We started out with just one client—who we’re proud to say is still part of the Wincon family—and a handful of employees. We’ve since expanded the business and now serve more than 50 Canadian and international corporations, and maintain a roster of more than 200 full- and part-time employees. As with any business, we’ve had to pivot at various points in our history, particularly with the advent of incredible new technology that seemed like the stuff of science fiction in our early days.
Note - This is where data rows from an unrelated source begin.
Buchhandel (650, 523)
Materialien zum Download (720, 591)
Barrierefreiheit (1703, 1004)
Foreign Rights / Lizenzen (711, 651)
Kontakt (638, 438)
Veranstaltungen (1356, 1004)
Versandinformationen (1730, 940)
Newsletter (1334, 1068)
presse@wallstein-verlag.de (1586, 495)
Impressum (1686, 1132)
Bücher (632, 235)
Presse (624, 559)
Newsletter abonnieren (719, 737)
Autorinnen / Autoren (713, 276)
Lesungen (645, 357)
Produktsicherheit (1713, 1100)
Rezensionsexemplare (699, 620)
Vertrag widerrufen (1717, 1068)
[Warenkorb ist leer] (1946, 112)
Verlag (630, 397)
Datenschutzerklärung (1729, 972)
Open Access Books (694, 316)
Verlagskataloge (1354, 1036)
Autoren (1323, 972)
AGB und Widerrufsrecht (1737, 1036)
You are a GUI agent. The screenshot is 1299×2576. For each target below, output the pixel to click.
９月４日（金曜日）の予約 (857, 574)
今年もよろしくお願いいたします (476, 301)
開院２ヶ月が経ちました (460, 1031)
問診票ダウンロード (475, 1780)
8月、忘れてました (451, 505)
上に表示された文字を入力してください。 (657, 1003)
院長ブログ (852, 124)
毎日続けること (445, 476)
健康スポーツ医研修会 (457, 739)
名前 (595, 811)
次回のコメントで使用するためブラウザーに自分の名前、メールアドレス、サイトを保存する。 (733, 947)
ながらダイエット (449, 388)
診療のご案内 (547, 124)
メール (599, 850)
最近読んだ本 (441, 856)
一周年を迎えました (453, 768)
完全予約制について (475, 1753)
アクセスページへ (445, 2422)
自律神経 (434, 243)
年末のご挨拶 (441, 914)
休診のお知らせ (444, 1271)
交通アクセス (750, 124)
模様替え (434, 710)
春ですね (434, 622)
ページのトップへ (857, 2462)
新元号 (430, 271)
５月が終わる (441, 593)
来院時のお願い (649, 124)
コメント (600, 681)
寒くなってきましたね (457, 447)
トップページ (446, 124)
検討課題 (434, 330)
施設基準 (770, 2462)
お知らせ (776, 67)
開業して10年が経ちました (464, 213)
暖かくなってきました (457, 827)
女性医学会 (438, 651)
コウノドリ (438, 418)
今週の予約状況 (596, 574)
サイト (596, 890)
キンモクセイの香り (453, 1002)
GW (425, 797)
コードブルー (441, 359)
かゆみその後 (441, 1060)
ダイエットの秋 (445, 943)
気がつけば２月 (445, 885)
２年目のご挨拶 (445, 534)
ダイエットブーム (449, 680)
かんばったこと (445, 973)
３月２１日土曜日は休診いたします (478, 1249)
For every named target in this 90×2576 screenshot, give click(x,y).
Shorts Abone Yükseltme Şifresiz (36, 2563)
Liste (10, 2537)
A new focus on solving business challenges

So, about five years ago, we started branching into systems solution integration, incorporating high-definition cameras, advanced biometrics, card access systems and cutting-edge security software into our security tool kit. We even use drones for facility patrols, helping to cut costs, improve efficiency and further reduce risk for owners and managers of retail, commercial, condominium, office and industrial properties. By building strong partnerships with suppliers across North America and beyond, we now have access to high-tech equipment capable of meeting virtually any security need you might have, particularly when coupled with our 24-hour support and facility monitoring service.

That focus on innovation was driven by a desire to continue being the Greater Toronto Area’s security service provider of choice for the next decade and beyond—admittedly not an easy feat in a highly-competitive industry such as ours. We believe that with new technology in hand and a focus on solutions integration, we can continue to personalize our service offering to better suit organizations such as yours.

A service-first culture

Thanks to our boutique structure, we’re able to sit down with you, listen and take the time to understand your needs, inspect your property and review assets in need of protection, then deliver a customized service plan that’s both affordable and sustainable. We take pride in identifying and helping you understand the vulnerabilities you don’t even know you had.

All of this means continuing to find new ways to improve training for our staff and enhancing client communications. The former process is ongoing as we introduce new technology to our employees and train them on its effective deployment. When it comes to communications, we have plans to keep you better informed than ever thanks to a new blogging, social media and newsletter initiative that will showcase everything from industry insights and risk-mitigation strategies, to Wincon news and developments across our company.

While I’m so proud to celebrate our 25TH year, I’m even more excited about the opportunity to be of greater service to you in the years ahead.